Objective: To describe the salient clinical features of dual HIV infection and protein S deficiency.
Design: Retrospective case series.
Subjects: HIV seropositive patients with laboratory-confirmed protein S deficiency.
Results: Three patients had concurrent protein C deficiency. No patient had other primary or secondary risk factors for thrombophilia. Seven subjects had symptomatic thromboembolic manifestations that included deep venous thrombosis (5 subjects), pulmonary embolism (4 subjects), inferior vena cava thrombosis (2 subject), and/or stroke (1 subject).

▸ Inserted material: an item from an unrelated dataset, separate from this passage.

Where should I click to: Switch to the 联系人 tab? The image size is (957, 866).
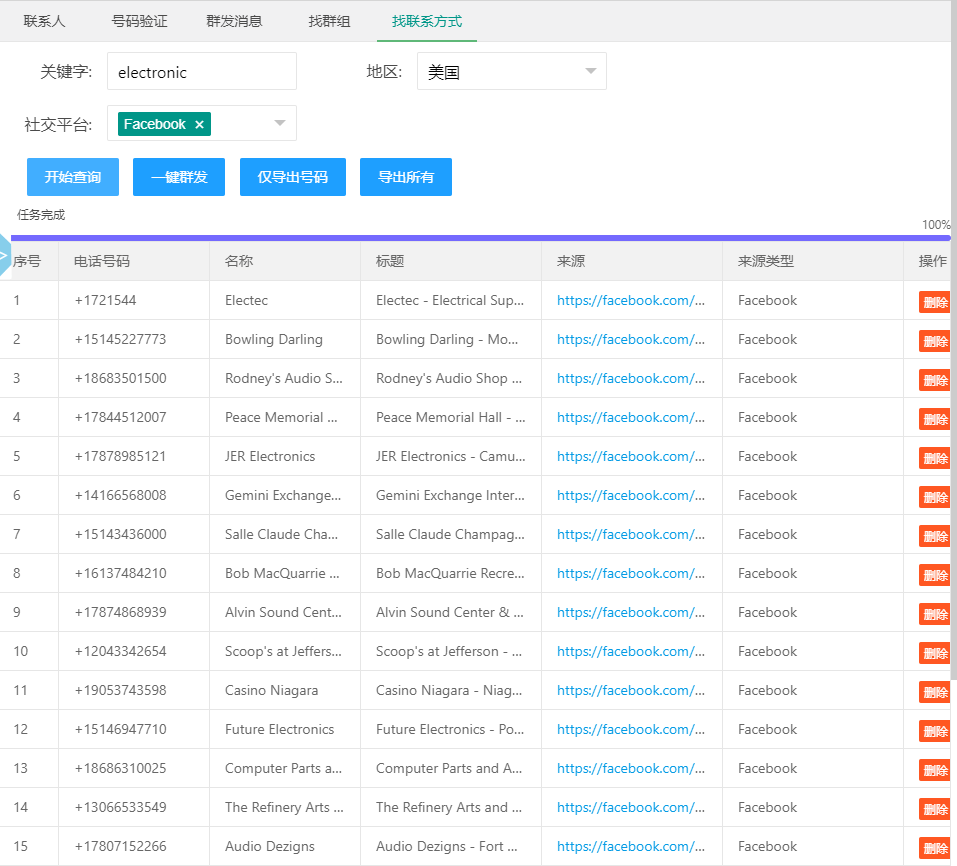pos(44,21)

Five additional patients were identified with asymptomatic protein S deficiency. All subjects were African-American.; the mean patient age was 44 years (range, 21 to 60 years). The mean CD4+ cell count was 102 per mm3 (range 0-343), and the mean HIV RNA level was 71,772 copies/mL (range 1,421-554,237 copies/mL). Only three patients were receiving highly active antiretroviral therapy (HAART) at the time of clinical presentation. All symptomatic subjects received heparin, with or without warfarin, for their thromboembolic event and all but one recovered.
Conclusion: HIV-infected patients should be screened for acquired protein S deficiency, which contributes to hypercoagulability and risk of clinical thromboembolic events. Asymptomatic patients with reduced plasma free protein S levels may benefit from aspirin primary prophylaxis.